Sevbân (r.a) der ki: Rasûlullah (s.a.v) şöyle buyurdu: اِسْتَقِيمُوا وَلَنْ تُحْصُوا وَاعْلَمُوا أَنَّ خَيْرَ أَعْمَالِكُمُ الصَّلَاةُ وَلَا يُحَافِظُ عَلَى الْوُضُوءِ إِلَّا مُؤْمِنٌ “İstikâmet üzere olun, (ancak) her şeyi mükemmel bir şekilde yapamazsınız. Şunu bilin ki en hayırlı ameliniz, namazdır. Ancak mü’min kimse, devamlı abdestli bulunmaya gayret eder.”[9]
Firavunla لَا إِلٰهَ إِلَّا اللهُ yani tevhid mücadelesi veren Musa (a.s)’a Cenâb-ı Hakk buyuruyor: “Bir sultandan korktuğun zaman abdest al! Ehline de abdest aldır. Çünkü abdest alan ve abdest aldıran benim hıfz-ı himayemde olur.”
Ebu’l Leys hazretleri de buyuruyor ki: “Abdest alana layık olan, abdestini ta’zim ile saygıyla alsın. Huzuruna duracağı Zât’ı aklından geçirerek, bilerek abdest alsın. Ve tevbe ettikten sonra abdest alsın.” Büyüklerin sözleri de kendileri gibi çok büyük.
Efendimiz bir gün Hz. Bilâl’e, “Yâ Bilâl, (Mirac Gecesi’nde) Cebrail’le birlikte cennete girerken arkamda ayak seslerini duydum. Cebrail’e, ‘Bu ayak sesleri kimindir?’ diye sordum. Cebrail bana, ‘Bilâl’indir.’ dedi. Sen hangi hayırlı işleri yapıyorsun ki bu dereceye vardın?” diye sordu. Hz. Bilâl şöyle dedi: “Yâ Resûlallah, farzları yerine getiriyorum. Bir de her zaman abdestli bulunmaya dikkat ediyorum.”

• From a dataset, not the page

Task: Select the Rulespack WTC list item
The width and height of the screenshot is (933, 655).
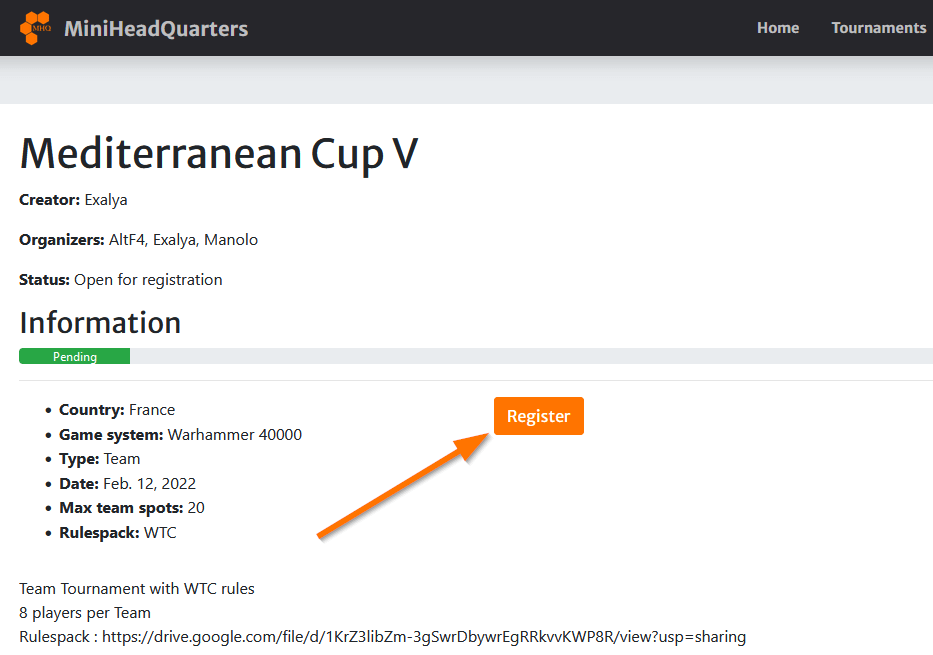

Abdesti olmayanlara haram olan şeylerden üç tanesi şunlardır: (Mütebakisi için ilmihal ve fıkıh kitaplarına müracaat edilebilir.)

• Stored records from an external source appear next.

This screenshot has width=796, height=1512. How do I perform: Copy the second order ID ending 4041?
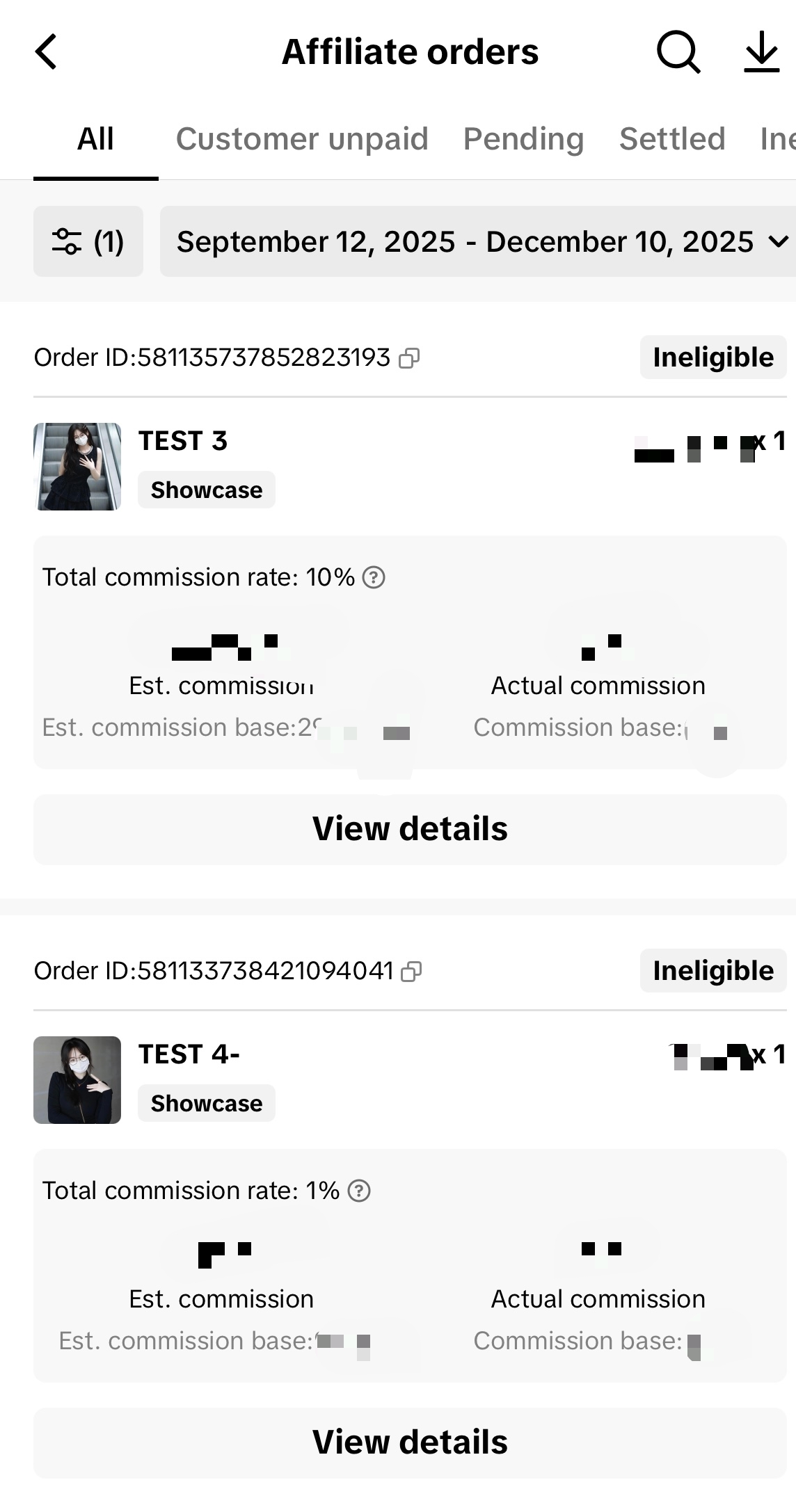pyautogui.click(x=412, y=972)
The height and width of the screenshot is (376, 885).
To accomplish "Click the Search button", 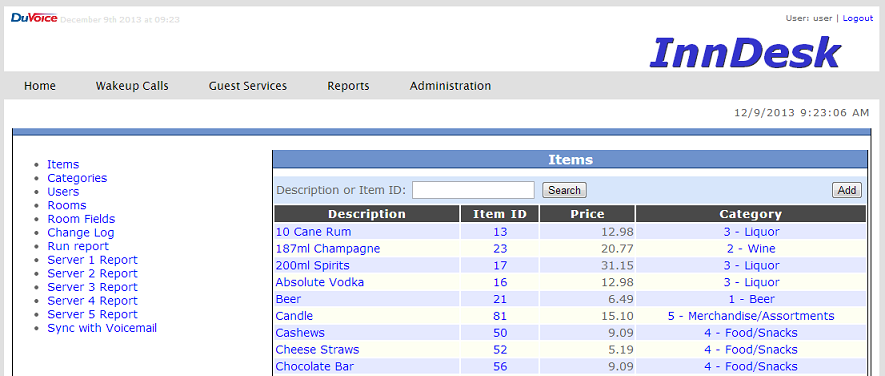I will 564,190.
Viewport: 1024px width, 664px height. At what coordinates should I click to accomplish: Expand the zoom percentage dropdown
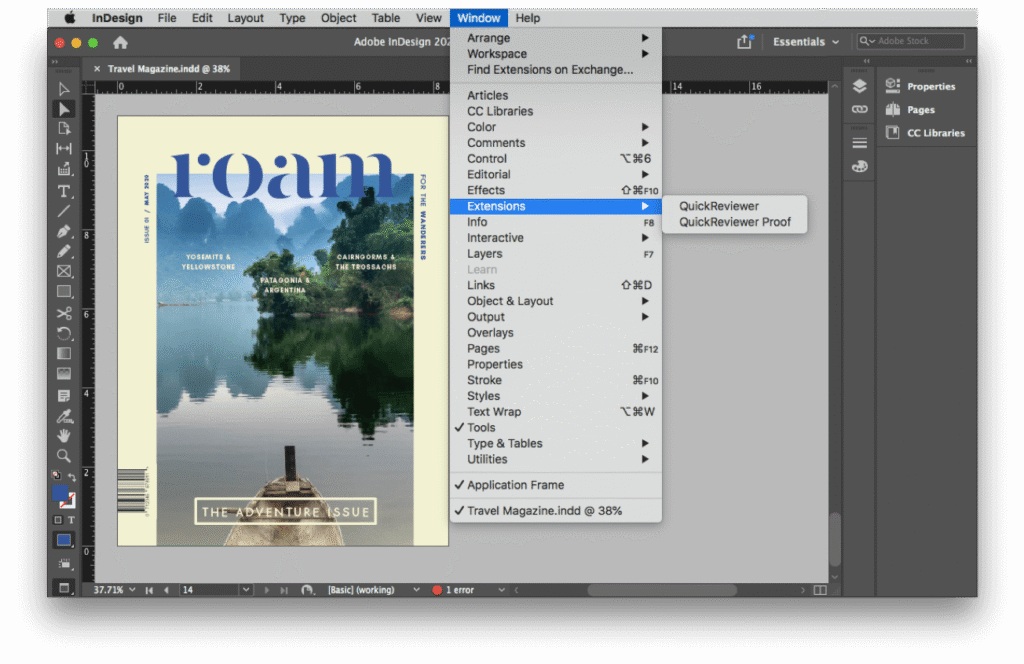pos(132,590)
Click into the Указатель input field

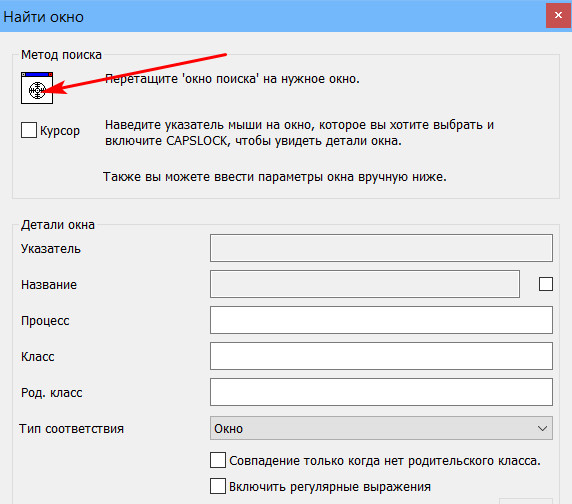click(x=381, y=248)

- Abdestli olmayan bir insan gerek farz gerek nafile ve gerek secde-i tilâvet olsun namaz kılamaz. Hatta bile bile abdestsiz namaz kılan bir insanın küfründen korkulur. (Mültekâ Şerhi)
- Kâbe’yi gerek nafile gerek farz olsun tavaf edemez. Özel durumlar müstesnadır.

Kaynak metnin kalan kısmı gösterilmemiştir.